Aditya-L1 leaves ‘sphere of Earth’s influence’, navigating towards L1: Isro | India News

Aditya-L1 leaves ‘sphere of Earth’s influence’, navigating towards L1: Isro | India News



NEW DELHI: Isro on Saturday evening announced that Aditya L1 spacecraft has “travelled beyond a distance of 9.2 lakh kilometres from the Earth, successfully escaping the sphere of Earth’s influence”.
Even as the Isro is keeping a close watch on the movement of Aditya L1 to its destination point ‘L1’, it is simultaneously making preparations in full gear for its Venus mission ‘Shukrayaan’, which could be launched in December next year.
Aditya-L1 is the first Indian space-based observatory to study the Sun from a halo orbit around the first Sun-Earth Lagrangian point (L1), located roughly 1.5 million km from the Earth, which is about 1% of the Earth-Sun distance.
“It (Aditya L1) is now navigating its path towards L1. This is the second time in succession that Isro could send a spacecraft outside the sphere of influence of the Earth, the first time being the Mars orbiter mission,” Isro wrote on X.
The strategic location of L1 will enable Aditya-L1 to continuously observe the Sun without being hindered by eclipses or occultation, allowing scientists to study solar activities and their impact on space weather in real-time. The spacecraft’s data will help identify the sequence of processes that lead to solar eruptive events.
Isro chief S Somanath, meanwhile, said the mission to Venus, the brightest planet in the solar system, has already been configured and its payloads (scientific instruments) are being developed.

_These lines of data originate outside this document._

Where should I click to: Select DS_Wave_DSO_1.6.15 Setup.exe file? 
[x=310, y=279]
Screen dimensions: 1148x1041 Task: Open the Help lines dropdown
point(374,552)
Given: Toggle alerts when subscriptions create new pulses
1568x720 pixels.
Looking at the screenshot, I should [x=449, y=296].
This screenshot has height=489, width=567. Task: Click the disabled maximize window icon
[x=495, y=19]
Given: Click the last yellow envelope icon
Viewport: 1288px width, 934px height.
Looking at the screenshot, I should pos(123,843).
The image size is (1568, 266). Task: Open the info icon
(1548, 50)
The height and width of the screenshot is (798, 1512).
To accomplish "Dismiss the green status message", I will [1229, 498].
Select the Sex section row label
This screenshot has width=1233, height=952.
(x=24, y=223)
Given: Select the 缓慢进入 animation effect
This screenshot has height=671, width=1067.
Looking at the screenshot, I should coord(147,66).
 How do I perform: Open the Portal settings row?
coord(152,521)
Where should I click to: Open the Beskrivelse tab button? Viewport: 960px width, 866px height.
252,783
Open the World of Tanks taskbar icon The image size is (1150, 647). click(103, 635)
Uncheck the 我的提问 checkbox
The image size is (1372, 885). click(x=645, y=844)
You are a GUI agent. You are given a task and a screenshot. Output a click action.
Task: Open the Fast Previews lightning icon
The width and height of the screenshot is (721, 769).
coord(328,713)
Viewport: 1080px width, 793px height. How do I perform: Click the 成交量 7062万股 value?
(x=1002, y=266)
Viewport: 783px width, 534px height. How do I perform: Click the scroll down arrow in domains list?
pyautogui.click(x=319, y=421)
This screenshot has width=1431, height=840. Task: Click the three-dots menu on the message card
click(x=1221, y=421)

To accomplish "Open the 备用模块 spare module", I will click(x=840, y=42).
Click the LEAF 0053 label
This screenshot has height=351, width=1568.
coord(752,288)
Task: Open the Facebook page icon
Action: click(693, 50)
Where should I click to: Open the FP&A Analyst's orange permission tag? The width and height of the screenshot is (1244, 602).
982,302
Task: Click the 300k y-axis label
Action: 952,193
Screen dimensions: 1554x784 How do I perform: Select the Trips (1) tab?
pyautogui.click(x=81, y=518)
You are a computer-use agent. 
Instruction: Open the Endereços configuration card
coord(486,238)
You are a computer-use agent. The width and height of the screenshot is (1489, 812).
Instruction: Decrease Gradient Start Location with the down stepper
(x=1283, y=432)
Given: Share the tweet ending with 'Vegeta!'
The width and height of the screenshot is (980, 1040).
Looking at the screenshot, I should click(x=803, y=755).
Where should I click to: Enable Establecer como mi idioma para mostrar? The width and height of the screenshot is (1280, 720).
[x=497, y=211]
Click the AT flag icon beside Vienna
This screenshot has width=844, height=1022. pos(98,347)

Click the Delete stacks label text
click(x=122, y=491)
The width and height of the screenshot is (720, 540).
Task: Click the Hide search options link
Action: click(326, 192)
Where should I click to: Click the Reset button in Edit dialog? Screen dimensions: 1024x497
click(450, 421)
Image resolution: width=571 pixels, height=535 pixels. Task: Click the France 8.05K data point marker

The December 2024 window is being targeted for its launch with orbital manoeuvres planned for the following year when earth and Venus would be so aligned that the spacecraft could be put in the neighbouring planet’s orbit using a minimum amount of propellant. The next similar window will be available in 2031.
Addressing the Indian National Science Academy in Delhi recently, the Isro chief had said, “Venus is a very interesting planet. It also has an atmosphere. Its atmosphere is so thick… The atmospheric pressure is 100 times that of Earth and it is full of acids. You cannot penetrate the surface. You don’t know if its surface is hard or not. Why are we trying to understand all of this? Earth could one day be Venus. I don’t know. Maybe 10,000 years later we (Earth) will change our characteristics. Earth was never like this. It was not a habitable place long long back.”
Missions to Venus launched earlier include European Space Agency’s Venus Express (orbited from 2006 to 2016) and Japan’s Akatsuki Venus Climate Orbiter (orbiting since 2016). Nasa’s Parker Solar Probe has made multiple flybys of Venus.